What if we could automatically count and detect objects and various pieces of equipment in a building? This would have a tremendous impact on inventory activities, daily inspections, making these tasks easier and faster. This is what we are trying to achieve here. The main idea consists in relying on depth cameras (such ad LiDAR, or Kinect, or even some cameras in very high range smartphone) to scan the environment and detect objects and their features.
In that very ambitious goal, the key technology is Deep Learning. Deep Learning is a type of artificial intelligence that relies on deep neural networks. These techniques have proven to be very efficient in analyzing 2D images and videos. With this project, we try to go further, by applying Deep Learning to a 3D scan of buildings. The scan is obtained by using LiDAR sensors.
LiDAR Dynamic Acquisition Mounted on Mobile Devices
LiDAR sensors are now sufficiently miniaturized to be mobile on indoor environments and can be used to perform dynamic acquisition of an entire scene such as a room, a building, a factory, or an airport. Today, such a capture provides with more 3D spatial context and precision about the depth than a traditional 2D video camera acquisition. From a LiDAR point cloud, it is possible to detect the objects in the 3D scene in order to manage the building or factory facilities. For example, knowing precisely how many extinguishers, chairs, tables, or screens there are, and where they are located would greatly help to update building the equipment databases, finding them and monitoring their status. Thus any indoor objects extracted from the point cloud can be projected to an existing CAD system (Computer-Aided Design) or indoor map system.
Pattern Recognition applied to 3D LiDAR Points Clouds
Pattern recognition has entered an era of complete renewal with the development of deep-learning in the academic community as well as in the industrial world, due to the significant breakthrough these algorithms have achieved in 2D image processing during the last five years. Currently, most of the deep learning research still focuses on 2D imagery with challenges such as ImageNet Large Scale Visual Recognition Challenge (ILSVRC). This sudden boost of performance led to robust and real-time new object detection algorithms like Faster R-CNN (for Recurrent-Convolutional Neural Network, see that video to get an idea of what a Faster R-CNN is capable of).

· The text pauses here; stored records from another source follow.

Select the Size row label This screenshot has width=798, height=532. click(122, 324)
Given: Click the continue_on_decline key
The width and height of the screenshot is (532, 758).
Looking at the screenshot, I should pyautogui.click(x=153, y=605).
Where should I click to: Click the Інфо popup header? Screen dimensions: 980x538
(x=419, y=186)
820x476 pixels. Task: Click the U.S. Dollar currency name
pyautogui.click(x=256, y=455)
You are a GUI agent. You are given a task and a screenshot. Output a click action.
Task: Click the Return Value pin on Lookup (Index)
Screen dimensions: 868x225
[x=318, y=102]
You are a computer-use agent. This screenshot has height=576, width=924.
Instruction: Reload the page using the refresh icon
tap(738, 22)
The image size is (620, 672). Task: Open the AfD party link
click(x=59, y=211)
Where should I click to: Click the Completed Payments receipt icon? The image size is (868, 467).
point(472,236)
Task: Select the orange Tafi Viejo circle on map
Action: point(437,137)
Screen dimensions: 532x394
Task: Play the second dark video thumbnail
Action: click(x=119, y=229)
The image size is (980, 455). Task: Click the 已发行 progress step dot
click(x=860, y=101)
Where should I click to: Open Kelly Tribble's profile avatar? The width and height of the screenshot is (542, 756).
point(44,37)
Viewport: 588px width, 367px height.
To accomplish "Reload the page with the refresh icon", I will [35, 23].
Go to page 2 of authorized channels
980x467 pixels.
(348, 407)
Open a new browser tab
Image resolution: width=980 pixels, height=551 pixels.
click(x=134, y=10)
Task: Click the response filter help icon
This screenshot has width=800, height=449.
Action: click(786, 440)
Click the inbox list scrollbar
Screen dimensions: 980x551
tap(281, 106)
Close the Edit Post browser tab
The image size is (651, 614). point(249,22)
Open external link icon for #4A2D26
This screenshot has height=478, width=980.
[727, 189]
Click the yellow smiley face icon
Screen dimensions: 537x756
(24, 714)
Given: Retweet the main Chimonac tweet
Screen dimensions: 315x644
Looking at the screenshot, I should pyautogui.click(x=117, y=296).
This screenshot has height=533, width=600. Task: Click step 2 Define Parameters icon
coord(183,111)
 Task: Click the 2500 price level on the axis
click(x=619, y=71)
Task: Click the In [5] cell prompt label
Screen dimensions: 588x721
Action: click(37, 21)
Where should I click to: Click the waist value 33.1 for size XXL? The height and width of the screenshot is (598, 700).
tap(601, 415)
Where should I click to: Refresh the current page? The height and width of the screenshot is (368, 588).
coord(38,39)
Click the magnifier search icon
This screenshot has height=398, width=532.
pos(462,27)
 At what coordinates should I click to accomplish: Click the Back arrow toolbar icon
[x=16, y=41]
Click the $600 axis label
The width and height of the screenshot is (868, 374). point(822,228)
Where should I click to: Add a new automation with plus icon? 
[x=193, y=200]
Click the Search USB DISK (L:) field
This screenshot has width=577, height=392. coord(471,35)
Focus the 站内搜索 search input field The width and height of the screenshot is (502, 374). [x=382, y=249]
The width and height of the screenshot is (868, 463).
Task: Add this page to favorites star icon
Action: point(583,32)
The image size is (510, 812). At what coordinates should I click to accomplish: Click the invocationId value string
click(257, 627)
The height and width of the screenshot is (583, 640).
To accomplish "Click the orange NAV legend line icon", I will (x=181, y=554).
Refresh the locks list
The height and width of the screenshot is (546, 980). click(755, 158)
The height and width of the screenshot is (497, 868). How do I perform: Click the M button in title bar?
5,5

However, generalizing them to 3D data is not a simple task. This is especially true in the case of 3D point cloud where the information is not structured as in meshes. The goal in this project is to train a neural network so that it can recognize certain objects in a cloud of points acquired inside buildings. This would make it much easier to identify and monitor the furniture.
In our case, the dot cloud comes from a LiDAR acquisition made in the CARL | Berger-Levrault building (Limonest, France). Since we do not have manual annotations, the neural network (a modified version of PointNet) is trained from the Stanford database.
The training task is semantic segmentation, that is, for each point in the cloud, the network will predict a class of belonging.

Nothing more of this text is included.